<<<<

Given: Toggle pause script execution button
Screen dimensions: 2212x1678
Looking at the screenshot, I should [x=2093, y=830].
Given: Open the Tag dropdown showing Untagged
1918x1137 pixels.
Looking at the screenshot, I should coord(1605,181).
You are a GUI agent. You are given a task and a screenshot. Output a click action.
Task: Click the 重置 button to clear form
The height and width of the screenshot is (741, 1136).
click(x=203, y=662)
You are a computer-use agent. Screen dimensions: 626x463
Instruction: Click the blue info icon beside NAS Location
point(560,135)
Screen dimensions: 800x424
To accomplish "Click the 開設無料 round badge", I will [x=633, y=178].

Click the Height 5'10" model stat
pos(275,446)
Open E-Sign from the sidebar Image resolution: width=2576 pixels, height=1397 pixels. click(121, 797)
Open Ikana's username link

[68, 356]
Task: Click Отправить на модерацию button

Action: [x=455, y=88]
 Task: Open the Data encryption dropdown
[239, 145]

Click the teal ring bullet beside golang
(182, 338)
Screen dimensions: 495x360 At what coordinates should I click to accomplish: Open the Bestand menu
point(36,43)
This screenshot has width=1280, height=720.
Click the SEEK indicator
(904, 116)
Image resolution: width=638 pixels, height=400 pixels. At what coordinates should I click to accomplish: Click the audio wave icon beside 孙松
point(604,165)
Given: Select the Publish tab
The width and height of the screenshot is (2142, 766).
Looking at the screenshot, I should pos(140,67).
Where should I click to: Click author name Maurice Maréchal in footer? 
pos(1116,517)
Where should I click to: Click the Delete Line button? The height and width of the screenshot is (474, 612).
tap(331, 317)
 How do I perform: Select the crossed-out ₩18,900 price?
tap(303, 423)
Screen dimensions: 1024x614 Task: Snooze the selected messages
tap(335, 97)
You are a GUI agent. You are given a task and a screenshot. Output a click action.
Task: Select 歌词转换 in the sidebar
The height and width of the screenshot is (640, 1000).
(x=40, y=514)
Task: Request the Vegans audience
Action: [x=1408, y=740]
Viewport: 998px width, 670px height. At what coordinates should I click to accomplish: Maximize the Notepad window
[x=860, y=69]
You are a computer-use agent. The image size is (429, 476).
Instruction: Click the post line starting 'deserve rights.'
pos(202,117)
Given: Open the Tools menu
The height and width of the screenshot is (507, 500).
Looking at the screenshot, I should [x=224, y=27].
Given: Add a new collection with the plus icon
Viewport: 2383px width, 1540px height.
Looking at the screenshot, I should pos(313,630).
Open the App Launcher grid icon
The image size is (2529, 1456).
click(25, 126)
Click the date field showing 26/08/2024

>>>>

Reproduce the entire listing above verbatim, keeping every line in its original order.

### Response to the exercise
Given: Toggle pause script execution button
Screen dimensions: 2212x1678
Looking at the screenshot, I should [x=2093, y=830].
Given: Open the Tag dropdown showing Untagged
1918x1137 pixels.
Looking at the screenshot, I should coord(1605,181).
You are a GUI agent. You are given a task and a screenshot. Output a click action.
Task: Click the 重置 button to clear form
The height and width of the screenshot is (741, 1136).
click(x=203, y=662)
You are a computer-use agent. Screen dimensions: 626x463
Instruction: Click the blue info icon beside NAS Location
point(560,135)
Screen dimensions: 800x424
To accomplish "Click the 開設無料 round badge", I will [x=633, y=178].

Click the Height 5'10" model stat
pos(275,446)
Open E-Sign from the sidebar Image resolution: width=2576 pixels, height=1397 pixels. click(121, 797)
Open Ikana's username link

[68, 356]
Task: Click Отправить на модерацию button

Action: [x=455, y=88]
 Task: Open the Data encryption dropdown
[239, 145]

Click the teal ring bullet beside golang
(182, 338)
Screen dimensions: 495x360 At what coordinates should I click to accomplish: Open the Bestand menu
point(36,43)
This screenshot has width=1280, height=720.
Click the SEEK indicator
(904, 116)
Image resolution: width=638 pixels, height=400 pixels. At what coordinates should I click to accomplish: Click the audio wave icon beside 孙松
point(604,165)
Given: Select the Publish tab
The width and height of the screenshot is (2142, 766).
Looking at the screenshot, I should pos(140,67).
Where should I click to: Click author name Maurice Maréchal in footer? 
pos(1116,517)
Where should I click to: Click the Delete Line button? The height and width of the screenshot is (474, 612).
tap(331, 317)
 How do I perform: Select the crossed-out ₩18,900 price?
tap(303, 423)
Screen dimensions: 1024x614 Task: Snooze the selected messages
tap(335, 97)
You are a GUI agent. You are given a task and a screenshot. Output a click action.
Task: Select 歌词转换 in the sidebar
The height and width of the screenshot is (640, 1000).
(x=40, y=514)
Task: Request the Vegans audience
Action: [x=1408, y=740]
Viewport: 998px width, 670px height. At what coordinates should I click to accomplish: Maximize the Notepad window
[x=860, y=69]
You are a computer-use agent. The image size is (429, 476).
Instruction: Click the post line starting 'deserve rights.'
pos(202,117)
Given: Open the Tools menu
The height and width of the screenshot is (507, 500).
Looking at the screenshot, I should [x=224, y=27].
Given: Add a new collection with the plus icon
Viewport: 2383px width, 1540px height.
Looking at the screenshot, I should pos(313,630).
Open the App Launcher grid icon
The image size is (2529, 1456).
click(25, 126)
Click the date field showing 26/08/2024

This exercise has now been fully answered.